▸ The task
Please copy out, word for word, only the lines of the material between the line holding "3단계: 안정적인 공급망 구축 (22, 241)" and the line holding "Cordas (403, 124)", inclusive.

▸ Supplied records
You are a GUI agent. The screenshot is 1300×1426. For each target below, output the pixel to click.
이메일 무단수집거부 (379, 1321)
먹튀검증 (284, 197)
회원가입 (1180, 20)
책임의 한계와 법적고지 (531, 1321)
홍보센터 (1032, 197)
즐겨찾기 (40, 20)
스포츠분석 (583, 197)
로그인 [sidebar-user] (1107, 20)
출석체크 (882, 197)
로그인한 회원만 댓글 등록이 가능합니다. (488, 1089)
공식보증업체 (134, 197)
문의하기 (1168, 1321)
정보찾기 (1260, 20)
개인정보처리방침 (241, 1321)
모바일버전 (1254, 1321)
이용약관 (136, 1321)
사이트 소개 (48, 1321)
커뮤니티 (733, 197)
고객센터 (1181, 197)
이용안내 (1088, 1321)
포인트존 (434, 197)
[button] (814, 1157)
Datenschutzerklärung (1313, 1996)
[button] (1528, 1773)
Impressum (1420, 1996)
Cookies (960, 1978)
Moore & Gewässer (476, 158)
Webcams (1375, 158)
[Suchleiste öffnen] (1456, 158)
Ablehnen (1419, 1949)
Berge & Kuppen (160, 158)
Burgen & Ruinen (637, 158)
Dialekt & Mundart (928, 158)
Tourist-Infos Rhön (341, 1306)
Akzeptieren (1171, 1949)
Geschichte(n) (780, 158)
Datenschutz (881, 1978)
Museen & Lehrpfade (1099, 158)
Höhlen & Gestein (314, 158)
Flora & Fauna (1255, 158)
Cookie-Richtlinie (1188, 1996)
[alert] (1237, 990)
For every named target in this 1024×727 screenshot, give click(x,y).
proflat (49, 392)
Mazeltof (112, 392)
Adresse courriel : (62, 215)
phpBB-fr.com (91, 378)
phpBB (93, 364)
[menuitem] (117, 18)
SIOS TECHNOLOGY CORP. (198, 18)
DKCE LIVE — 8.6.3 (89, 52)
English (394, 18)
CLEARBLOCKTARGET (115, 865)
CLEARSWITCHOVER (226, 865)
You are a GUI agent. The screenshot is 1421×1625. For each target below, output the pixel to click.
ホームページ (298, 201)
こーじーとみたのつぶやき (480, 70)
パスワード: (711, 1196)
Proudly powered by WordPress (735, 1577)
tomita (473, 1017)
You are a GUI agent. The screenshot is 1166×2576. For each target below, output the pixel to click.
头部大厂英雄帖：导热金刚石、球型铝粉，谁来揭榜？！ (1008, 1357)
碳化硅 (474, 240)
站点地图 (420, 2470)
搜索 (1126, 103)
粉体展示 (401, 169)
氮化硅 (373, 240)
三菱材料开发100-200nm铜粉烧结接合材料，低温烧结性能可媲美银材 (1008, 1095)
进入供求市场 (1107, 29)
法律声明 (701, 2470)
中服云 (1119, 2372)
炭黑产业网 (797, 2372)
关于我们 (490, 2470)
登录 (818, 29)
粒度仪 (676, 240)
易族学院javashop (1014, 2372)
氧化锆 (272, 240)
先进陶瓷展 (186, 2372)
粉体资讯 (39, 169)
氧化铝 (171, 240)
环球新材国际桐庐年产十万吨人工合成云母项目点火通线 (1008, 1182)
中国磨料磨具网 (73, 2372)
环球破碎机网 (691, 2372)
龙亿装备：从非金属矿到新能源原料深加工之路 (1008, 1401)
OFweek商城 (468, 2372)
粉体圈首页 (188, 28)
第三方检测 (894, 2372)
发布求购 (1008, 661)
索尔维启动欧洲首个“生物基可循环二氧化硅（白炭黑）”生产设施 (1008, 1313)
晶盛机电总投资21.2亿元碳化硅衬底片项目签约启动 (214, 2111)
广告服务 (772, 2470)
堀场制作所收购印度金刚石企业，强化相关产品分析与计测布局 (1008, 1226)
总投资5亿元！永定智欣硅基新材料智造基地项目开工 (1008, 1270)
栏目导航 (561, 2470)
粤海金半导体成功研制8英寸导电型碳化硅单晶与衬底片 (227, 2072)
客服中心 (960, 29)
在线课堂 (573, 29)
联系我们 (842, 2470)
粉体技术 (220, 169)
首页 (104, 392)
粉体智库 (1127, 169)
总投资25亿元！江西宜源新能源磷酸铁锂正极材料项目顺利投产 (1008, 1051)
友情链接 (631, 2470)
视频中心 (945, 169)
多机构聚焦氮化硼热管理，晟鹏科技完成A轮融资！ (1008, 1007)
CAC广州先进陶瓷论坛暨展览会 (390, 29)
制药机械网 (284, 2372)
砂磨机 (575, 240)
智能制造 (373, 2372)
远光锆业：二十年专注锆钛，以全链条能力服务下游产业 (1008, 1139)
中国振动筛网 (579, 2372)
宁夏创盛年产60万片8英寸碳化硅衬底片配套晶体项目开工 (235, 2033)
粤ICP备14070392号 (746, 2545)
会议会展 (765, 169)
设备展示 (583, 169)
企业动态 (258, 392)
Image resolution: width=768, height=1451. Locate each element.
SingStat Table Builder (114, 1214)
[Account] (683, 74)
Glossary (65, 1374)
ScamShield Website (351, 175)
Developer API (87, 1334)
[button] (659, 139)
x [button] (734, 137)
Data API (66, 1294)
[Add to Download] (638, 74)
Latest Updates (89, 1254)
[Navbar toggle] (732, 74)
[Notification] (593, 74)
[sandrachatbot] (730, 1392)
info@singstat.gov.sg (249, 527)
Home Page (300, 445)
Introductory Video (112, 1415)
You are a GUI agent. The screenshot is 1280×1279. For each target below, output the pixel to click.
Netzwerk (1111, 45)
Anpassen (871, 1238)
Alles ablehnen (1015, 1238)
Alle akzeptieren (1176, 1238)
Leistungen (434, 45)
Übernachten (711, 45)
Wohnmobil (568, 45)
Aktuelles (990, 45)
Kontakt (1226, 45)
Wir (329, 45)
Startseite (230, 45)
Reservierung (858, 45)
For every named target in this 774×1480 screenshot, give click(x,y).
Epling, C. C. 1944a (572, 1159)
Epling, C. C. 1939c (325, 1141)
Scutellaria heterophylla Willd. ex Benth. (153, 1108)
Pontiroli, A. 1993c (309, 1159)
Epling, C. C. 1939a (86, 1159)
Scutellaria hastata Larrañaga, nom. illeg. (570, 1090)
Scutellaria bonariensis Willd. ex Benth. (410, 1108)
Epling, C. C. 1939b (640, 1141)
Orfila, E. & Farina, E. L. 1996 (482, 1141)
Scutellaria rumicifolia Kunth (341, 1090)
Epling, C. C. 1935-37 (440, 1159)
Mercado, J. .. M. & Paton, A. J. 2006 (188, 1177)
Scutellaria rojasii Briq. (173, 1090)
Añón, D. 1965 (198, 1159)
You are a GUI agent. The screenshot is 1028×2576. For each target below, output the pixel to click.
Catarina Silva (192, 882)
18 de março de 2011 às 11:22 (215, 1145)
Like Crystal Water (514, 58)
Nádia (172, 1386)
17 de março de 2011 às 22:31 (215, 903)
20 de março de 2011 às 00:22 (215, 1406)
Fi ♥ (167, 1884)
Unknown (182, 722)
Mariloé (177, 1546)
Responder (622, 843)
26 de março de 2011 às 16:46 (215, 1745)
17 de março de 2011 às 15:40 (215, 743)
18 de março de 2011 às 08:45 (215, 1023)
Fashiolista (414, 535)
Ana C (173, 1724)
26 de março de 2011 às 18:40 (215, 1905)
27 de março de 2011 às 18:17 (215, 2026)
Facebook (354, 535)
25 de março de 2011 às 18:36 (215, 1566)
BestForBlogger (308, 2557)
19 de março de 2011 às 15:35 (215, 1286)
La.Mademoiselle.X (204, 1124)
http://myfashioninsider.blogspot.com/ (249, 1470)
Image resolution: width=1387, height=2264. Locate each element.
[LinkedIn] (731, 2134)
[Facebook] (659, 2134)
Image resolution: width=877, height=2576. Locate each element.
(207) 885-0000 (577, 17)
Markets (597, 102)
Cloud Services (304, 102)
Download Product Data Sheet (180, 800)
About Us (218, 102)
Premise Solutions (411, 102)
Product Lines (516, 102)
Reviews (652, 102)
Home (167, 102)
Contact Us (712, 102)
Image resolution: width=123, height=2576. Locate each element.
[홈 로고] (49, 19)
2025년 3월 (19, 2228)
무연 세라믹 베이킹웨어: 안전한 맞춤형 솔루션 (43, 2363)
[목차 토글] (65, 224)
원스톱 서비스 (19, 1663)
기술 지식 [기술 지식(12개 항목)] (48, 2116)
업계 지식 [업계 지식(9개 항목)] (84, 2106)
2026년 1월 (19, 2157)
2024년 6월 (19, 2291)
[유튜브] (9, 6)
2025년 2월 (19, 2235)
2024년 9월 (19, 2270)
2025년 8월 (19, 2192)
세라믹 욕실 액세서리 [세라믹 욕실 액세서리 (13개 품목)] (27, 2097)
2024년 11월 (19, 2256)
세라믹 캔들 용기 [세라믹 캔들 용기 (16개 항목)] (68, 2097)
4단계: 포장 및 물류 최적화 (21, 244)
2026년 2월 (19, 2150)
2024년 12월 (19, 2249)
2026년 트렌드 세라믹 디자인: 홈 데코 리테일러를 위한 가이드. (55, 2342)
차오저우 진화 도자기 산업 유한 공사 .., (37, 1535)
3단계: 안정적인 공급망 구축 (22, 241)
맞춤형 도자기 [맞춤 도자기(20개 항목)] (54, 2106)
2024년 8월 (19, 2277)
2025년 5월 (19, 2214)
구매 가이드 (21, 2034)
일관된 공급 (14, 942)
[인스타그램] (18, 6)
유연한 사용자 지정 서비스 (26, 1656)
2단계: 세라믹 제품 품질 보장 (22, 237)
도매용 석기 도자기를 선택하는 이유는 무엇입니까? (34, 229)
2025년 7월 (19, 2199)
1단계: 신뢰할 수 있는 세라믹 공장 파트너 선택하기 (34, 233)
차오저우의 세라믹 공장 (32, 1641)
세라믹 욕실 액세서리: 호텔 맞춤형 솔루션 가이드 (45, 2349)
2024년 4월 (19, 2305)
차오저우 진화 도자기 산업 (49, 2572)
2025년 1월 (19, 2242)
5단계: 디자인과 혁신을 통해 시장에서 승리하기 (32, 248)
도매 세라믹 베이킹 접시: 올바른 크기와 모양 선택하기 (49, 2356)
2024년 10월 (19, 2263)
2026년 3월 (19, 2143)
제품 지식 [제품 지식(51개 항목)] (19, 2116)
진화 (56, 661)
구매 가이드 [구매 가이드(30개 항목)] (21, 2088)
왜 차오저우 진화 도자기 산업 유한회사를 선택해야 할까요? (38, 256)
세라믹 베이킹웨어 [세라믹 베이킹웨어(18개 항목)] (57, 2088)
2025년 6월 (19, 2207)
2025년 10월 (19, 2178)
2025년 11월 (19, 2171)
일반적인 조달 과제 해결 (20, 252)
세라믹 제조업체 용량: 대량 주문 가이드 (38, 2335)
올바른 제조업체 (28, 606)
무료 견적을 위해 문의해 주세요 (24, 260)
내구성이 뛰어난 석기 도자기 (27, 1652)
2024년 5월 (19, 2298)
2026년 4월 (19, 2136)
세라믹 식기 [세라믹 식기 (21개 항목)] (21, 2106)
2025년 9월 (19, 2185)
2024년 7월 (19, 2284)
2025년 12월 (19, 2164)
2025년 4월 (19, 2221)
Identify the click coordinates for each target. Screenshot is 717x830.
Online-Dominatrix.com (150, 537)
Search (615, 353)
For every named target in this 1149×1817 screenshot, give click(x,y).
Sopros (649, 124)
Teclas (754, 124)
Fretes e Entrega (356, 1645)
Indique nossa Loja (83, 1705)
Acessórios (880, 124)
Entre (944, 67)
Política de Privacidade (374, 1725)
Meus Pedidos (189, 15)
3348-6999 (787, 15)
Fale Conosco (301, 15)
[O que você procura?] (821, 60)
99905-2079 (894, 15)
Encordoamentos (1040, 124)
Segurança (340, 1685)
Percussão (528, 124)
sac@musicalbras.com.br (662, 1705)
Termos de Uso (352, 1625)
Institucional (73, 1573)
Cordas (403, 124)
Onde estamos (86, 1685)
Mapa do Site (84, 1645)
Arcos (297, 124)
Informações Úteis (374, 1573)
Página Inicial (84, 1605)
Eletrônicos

▸ Correct response
3단계: 안정적인 공급망 구축 (22, 241)
맞춤형 도자기 [맞춤 도자기(20개 항목)] (54, 2106)
2024년 8월 (19, 2277)
2025년 5월 (19, 2214)
구매 가이드 (21, 2034)
일관된 공급 (14, 942)
[인스타그램] (18, 6)
유연한 사용자 지정 서비스 (26, 1656)
2단계: 세라믹 제품 품질 보장 (22, 237)
도매용 석기 도자기를 선택하는 이유는 무엇입니까? (34, 229)
2025년 7월 (19, 2199)
1단계: 신뢰할 수 있는 세라믹 공장 파트너 선택하기 (34, 233)
차오저우의 세라믹 공장 (32, 1641)
세라믹 욕실 액세서리: 호텔 맞춤형 솔루션 가이드 (45, 2349)
2024년 4월 (19, 2305)
차오저우 진화 도자기 산업 (49, 2572)
2025년 1월 (19, 2242)
5단계: 디자인과 혁신을 통해 시장에서 승리하기 (32, 248)
도매 세라믹 베이킹 접시: 올바른 크기와 모양 선택하기 (49, 2356)
2024년 10월 (19, 2263)
2026년 3월 (19, 2143)
제품 지식 [제품 지식(51개 항목)] (19, 2116)
진화 (56, 661)
구매 가이드 [구매 가이드(30개 항목)] (21, 2088)
왜 차오저우 진화 도자기 산업 유한회사를 선택해야 할까요? (38, 256)
세라믹 베이킹웨어 [세라믹 베이킹웨어(18개 항목)] (57, 2088)
2025년 6월 (19, 2207)
2025년 10월 (19, 2178)
2025년 11월 (19, 2171)
일반적인 조달 과제 해결 (20, 252)
세라믹 제조업체 용량: 대량 주문 가이드 (38, 2335)
올바른 제조업체 (28, 606)
무료 견적을 위해 문의해 주세요 (24, 260)
내구성이 뛰어난 석기 도자기 (27, 1652)
2024년 5월 (19, 2298)
2026년 4월 (19, 2136)
세라믹 식기 [세라믹 식기 (21개 항목)] (21, 2106)
2025년 9월 (19, 2185)
2024년 7월 (19, 2284)
2025년 12월 (19, 2164)
2025년 4월 (19, 2221)
Identify the click coordinates for each target. Screenshot is 717x830.
Online-Dominatrix.com (150, 537)
Search (615, 353)
For every named target in this 1149×1817 screenshot, give click(x,y).
Sopros (649, 124)
Teclas (754, 124)
Fretes e Entrega (356, 1645)
Indique nossa Loja (83, 1705)
Acessórios (880, 124)
Entre (944, 67)
Política de Privacidade (374, 1725)
Meus Pedidos (189, 15)
3348-6999 (787, 15)
Fale Conosco (301, 15)
[O que você procura?] (821, 60)
99905-2079 (894, 15)
Encordoamentos (1040, 124)
Segurança (340, 1685)
Percussão (528, 124)
sac@musicalbras.com.br (662, 1705)
Termos de Uso (352, 1625)
Institucional (73, 1573)
Cordas (403, 124)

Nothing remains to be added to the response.